In this article, we will cover a brief introduction to Reinforcement Learning and will solve the Lunar Lander” Environment in OpenAI gym by training a Deep Q-Network(DQN) agent.

We will see how this AI agent initially does not anything about how to control and land a rocket, but with time it learns from its mistakes and start to improve its performance and in the end learns to fully control the rocket and perfectly lands it.

Reinforcement Learning is a massive topic and we are not going to cover everything here in detail. Instead, this article aims to get our hands dirty with some practical examples of reinforcement learning and show the implementation of RL in solving real-world use cases.

We will discuss the rationale behind using the DQN and will cover the Experience Replay and Exploration-Exploitation dilemma encountered while training the Neural Network. In the last, we will discuss the agent’s training and testing performance and the effect of hyper-parameter in the agent’s performance.

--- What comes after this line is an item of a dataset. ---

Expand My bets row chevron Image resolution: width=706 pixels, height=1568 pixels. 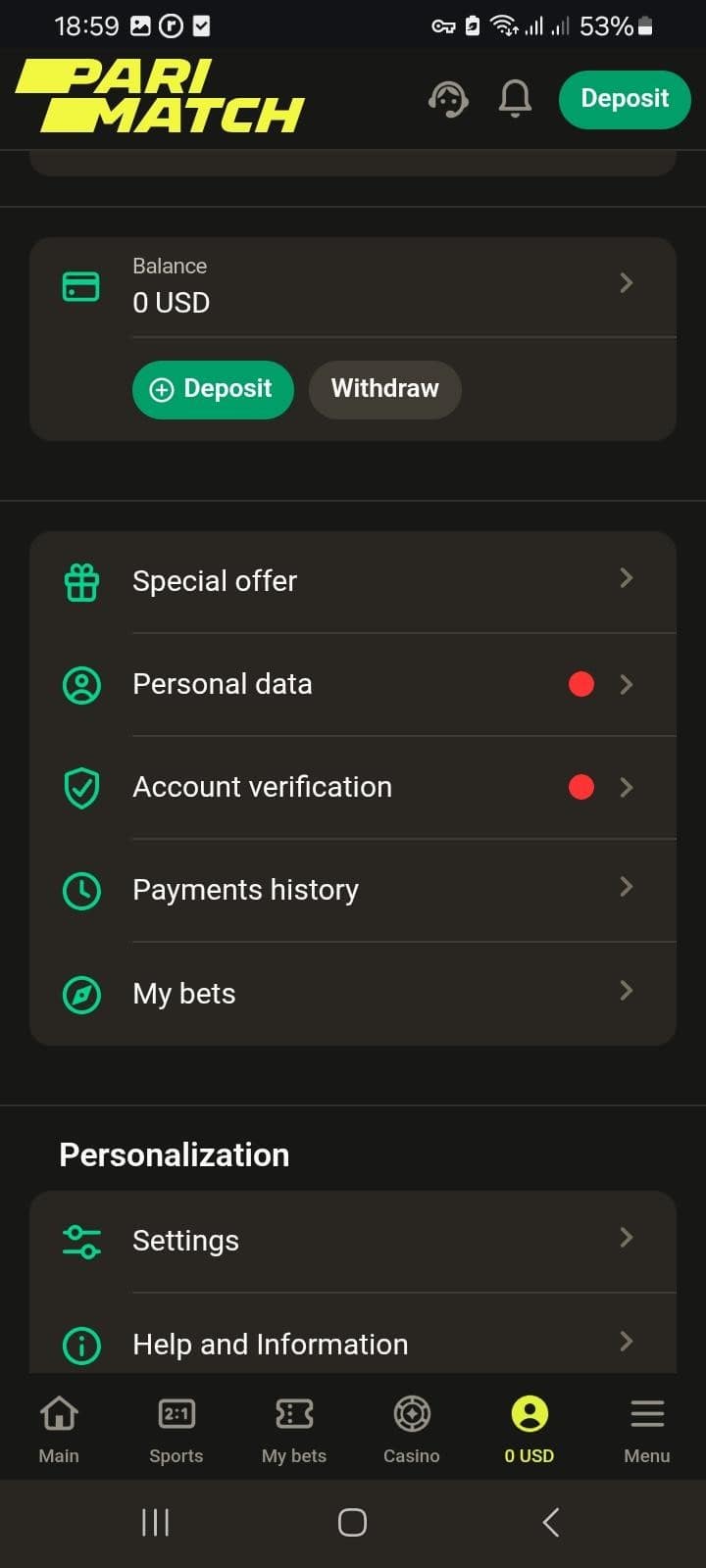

What is Reinforcement Learning?

Reinforcement learning is one of the most discussed, followed, and contemplated topics in artificial intelligence (AI) as it has the potential to transform most businesses.

At the core of reinforcement learning is the concept that optimal behavior or action is reinforced by a positive reward. Similar to toddlers learning how to walk who adjust actions based on the outcomes they experience such as taking a smaller step if the previous broad step made them fall. Machines and AI agents use reinforcement learning algorithms to determine the ideal behavior based upon feedback from the environment. It’s a form of machine learning and therefore a branch of artificial intelligence.

Reinforcement Learning in action

An example of reinforcement Learning in Action is AlphaGo Zero which was in the headlines in 2017. AlphaGo is a bot developed by Deepmind that leveraged reinforcement learning and defeated a world champion at the ancient Chinese game of Go. This is the first time artificial intelligence (AI) defeated a professional Go player. Go is considered much more difficult for computers to win than other games such as chess because its much larger branching factor makes it prohibitively difficult to use traditional AI methods such as alpha-beta pruning, tree traversal, and heuristic search.

Lunar Lander Environment

We are using the ‘Lunar Lander’ environment from OpenAI gym. This environment deals with the problem of landing a lander on a landing pad. The steps to set up this environment are mentioned in the OpenAI gym’s GitHub page and on OpenAI’s documentation. Following are the env variables in brief to understand the environment we are working in.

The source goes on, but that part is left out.